• **Materials provided**:
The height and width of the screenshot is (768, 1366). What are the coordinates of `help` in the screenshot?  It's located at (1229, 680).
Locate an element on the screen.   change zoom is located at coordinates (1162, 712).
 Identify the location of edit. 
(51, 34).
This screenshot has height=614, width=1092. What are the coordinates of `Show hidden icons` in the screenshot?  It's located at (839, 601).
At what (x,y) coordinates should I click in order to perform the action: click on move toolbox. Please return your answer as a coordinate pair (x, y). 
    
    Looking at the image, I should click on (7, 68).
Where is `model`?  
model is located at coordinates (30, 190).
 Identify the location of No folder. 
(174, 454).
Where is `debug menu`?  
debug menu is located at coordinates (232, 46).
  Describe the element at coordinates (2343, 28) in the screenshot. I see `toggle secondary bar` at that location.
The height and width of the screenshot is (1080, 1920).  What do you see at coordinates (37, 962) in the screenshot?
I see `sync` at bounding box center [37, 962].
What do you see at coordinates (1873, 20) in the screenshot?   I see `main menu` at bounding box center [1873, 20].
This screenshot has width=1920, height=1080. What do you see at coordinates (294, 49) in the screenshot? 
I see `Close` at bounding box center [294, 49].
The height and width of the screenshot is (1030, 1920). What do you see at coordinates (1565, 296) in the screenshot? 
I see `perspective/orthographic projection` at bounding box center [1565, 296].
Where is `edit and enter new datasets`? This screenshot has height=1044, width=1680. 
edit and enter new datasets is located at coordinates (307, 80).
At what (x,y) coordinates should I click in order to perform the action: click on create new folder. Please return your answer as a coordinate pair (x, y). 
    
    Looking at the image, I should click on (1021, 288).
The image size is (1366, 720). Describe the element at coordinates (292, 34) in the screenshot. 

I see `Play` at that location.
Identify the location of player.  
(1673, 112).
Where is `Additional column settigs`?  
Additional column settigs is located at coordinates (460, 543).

• **Short exercise**: Copy every line of the entries above verbatim.

• **Written response**:
The height and width of the screenshot is (768, 1366). What are the coordinates of `help` in the screenshot?  It's located at (1229, 680).
Locate an element on the screen.   change zoom is located at coordinates (1162, 712).
 Identify the location of edit. 
(51, 34).
This screenshot has height=614, width=1092. What are the coordinates of `Show hidden icons` in the screenshot?  It's located at (839, 601).
At what (x,y) coordinates should I click in order to perform the action: click on move toolbox. Please return your answer as a coordinate pair (x, y). 
    
    Looking at the image, I should click on (7, 68).
Where is `model`?  
model is located at coordinates (30, 190).
 Identify the location of No folder. 
(174, 454).
Where is `debug menu`?  
debug menu is located at coordinates (232, 46).
  Describe the element at coordinates (2343, 28) in the screenshot. I see `toggle secondary bar` at that location.
The height and width of the screenshot is (1080, 1920).  What do you see at coordinates (37, 962) in the screenshot?
I see `sync` at bounding box center [37, 962].
What do you see at coordinates (1873, 20) in the screenshot?   I see `main menu` at bounding box center [1873, 20].
This screenshot has width=1920, height=1080. What do you see at coordinates (294, 49) in the screenshot? 
I see `Close` at bounding box center [294, 49].
The height and width of the screenshot is (1030, 1920). What do you see at coordinates (1565, 296) in the screenshot? 
I see `perspective/orthographic projection` at bounding box center [1565, 296].
Where is `edit and enter new datasets`? This screenshot has height=1044, width=1680. 
edit and enter new datasets is located at coordinates (307, 80).
At what (x,y) coordinates should I click in order to perform the action: click on create new folder. Please return your answer as a coordinate pair (x, y). 
    
    Looking at the image, I should click on (1021, 288).
The image size is (1366, 720). Describe the element at coordinates (292, 34) in the screenshot. 

I see `Play` at that location.
Identify the location of player.  
(1673, 112).
Where is `Additional column settigs`?  
Additional column settigs is located at coordinates (460, 543).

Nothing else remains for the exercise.